(Screenshot grounding data)
/---

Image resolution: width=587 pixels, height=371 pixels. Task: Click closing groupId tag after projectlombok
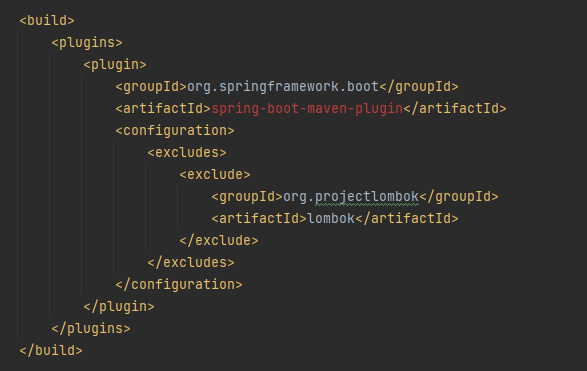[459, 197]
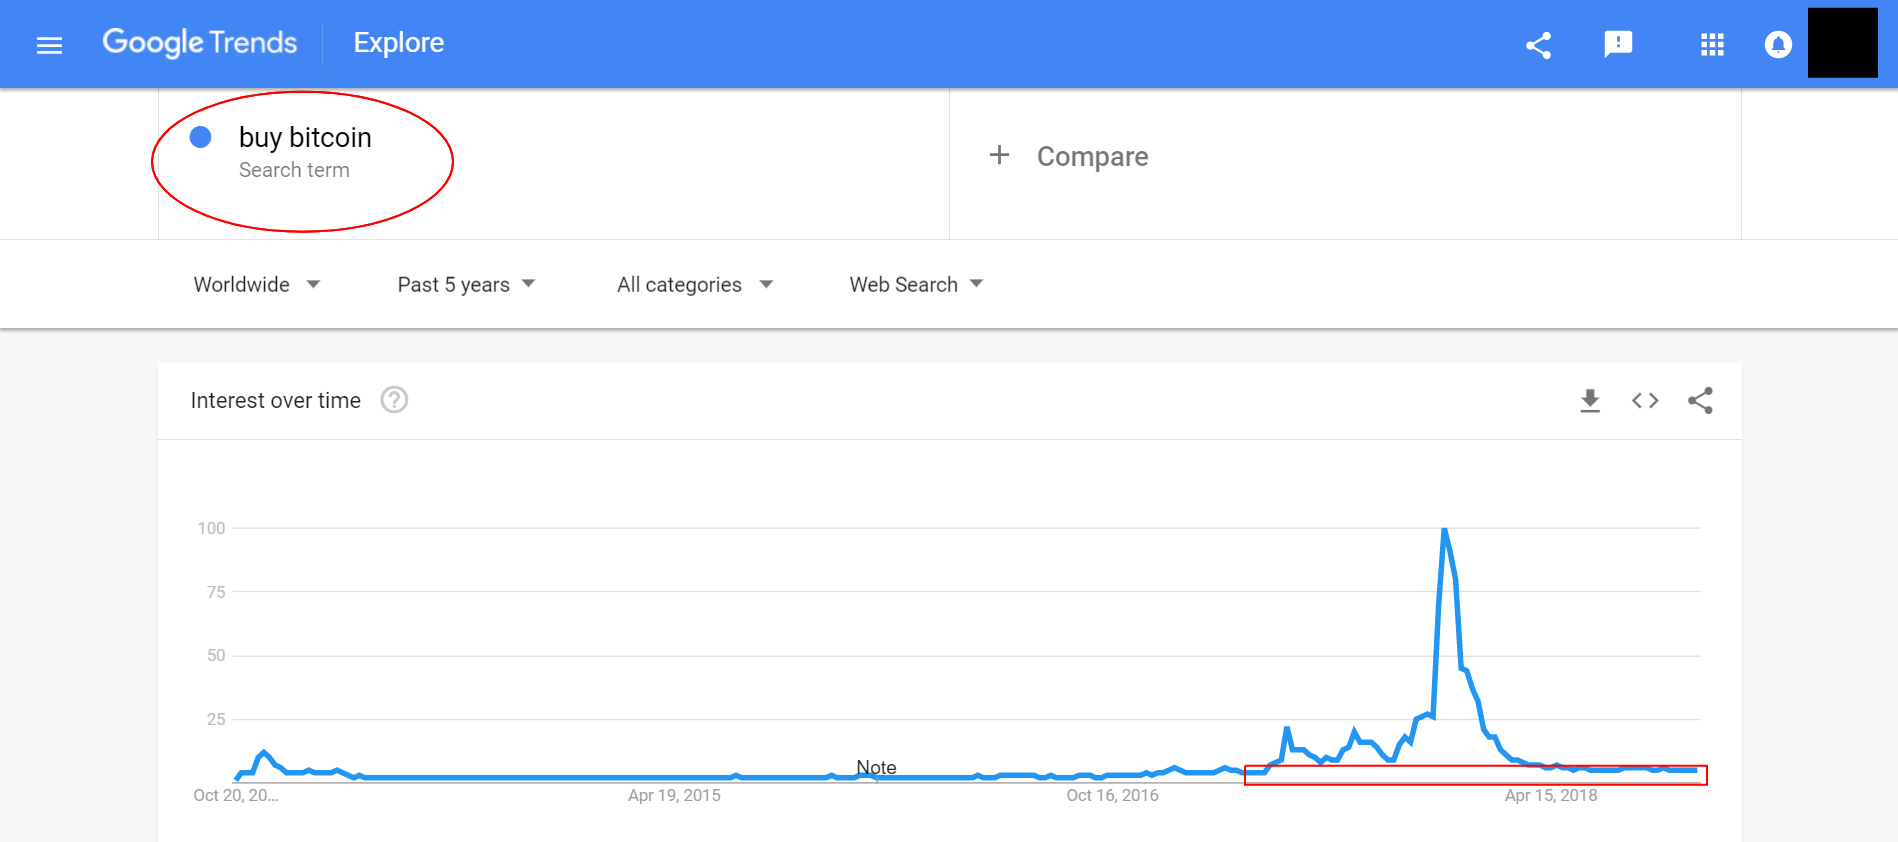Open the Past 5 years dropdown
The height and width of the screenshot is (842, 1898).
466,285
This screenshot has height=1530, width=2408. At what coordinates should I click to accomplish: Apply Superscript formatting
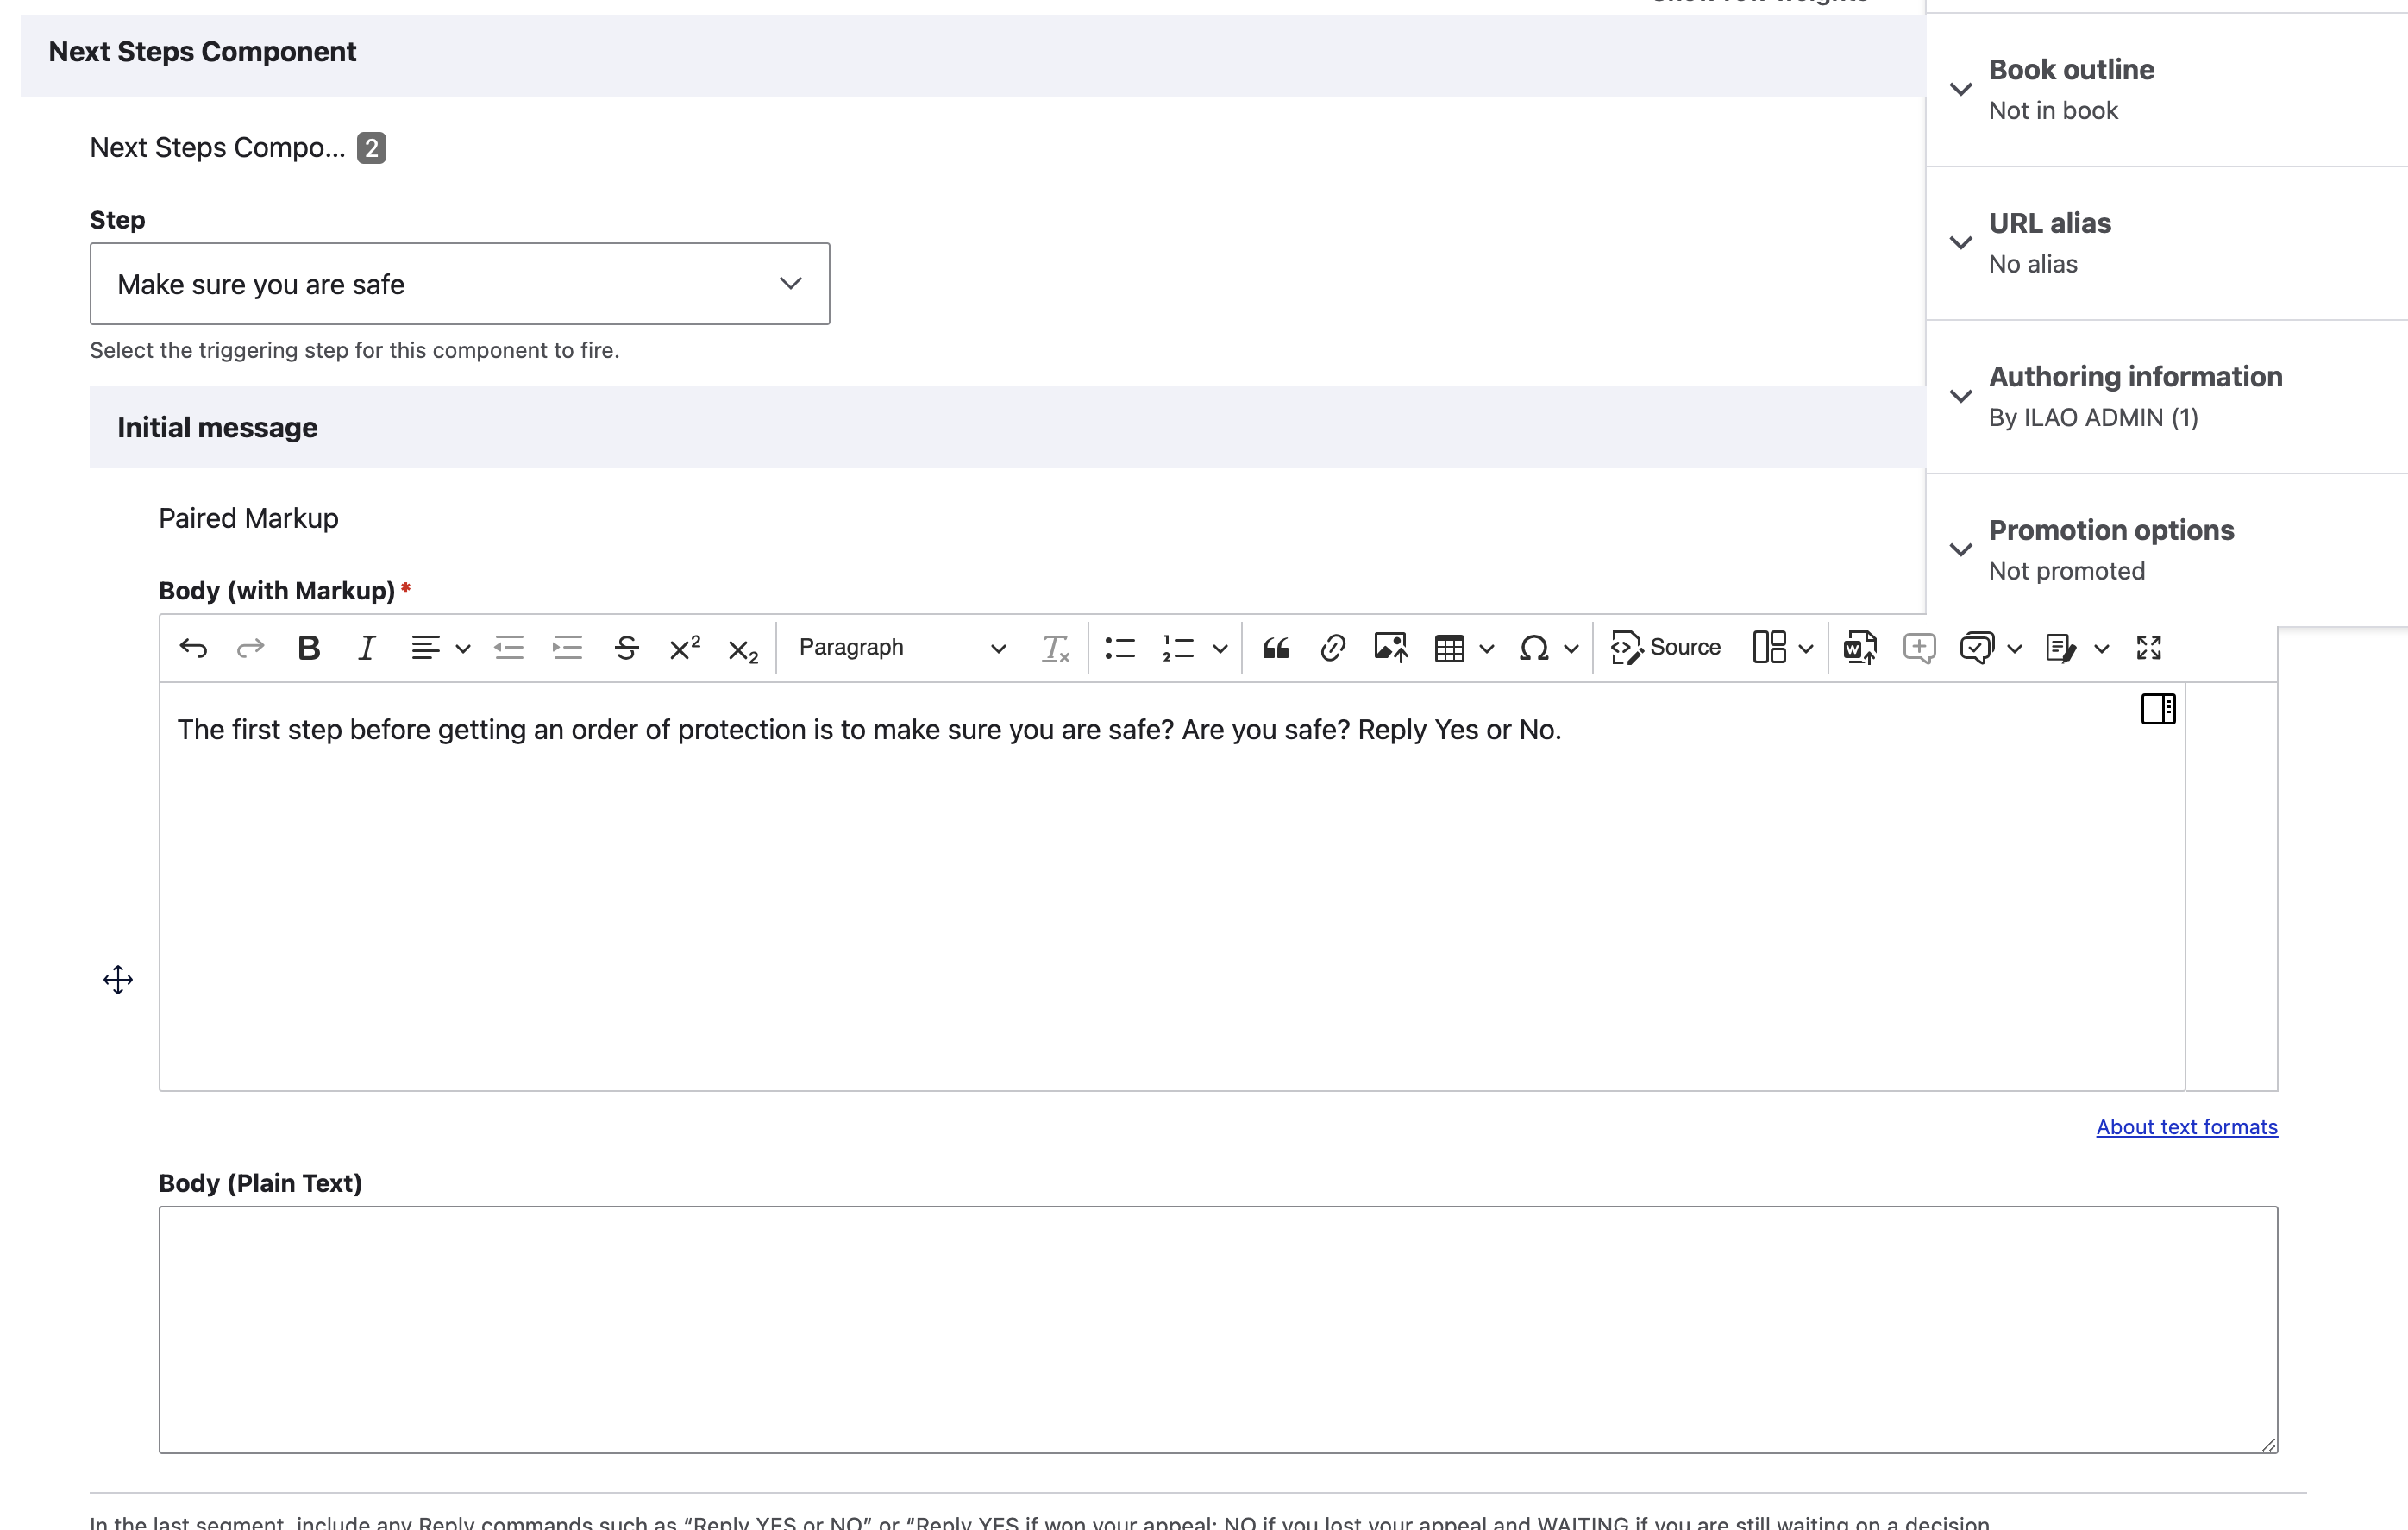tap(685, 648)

\---

Copy out the entries verbatim, but skip every picture.

> _Exercise answer_
Image resolution: width=587 pixels, height=371 pixels. Task: Click closing groupId tag after projectlombok
[459, 197]
Open the Past 5 years dropdown
The height and width of the screenshot is (842, 1898).
466,285
This screenshot has height=1530, width=2408. At what coordinates should I click to accomplish: Apply Superscript formatting
tap(685, 648)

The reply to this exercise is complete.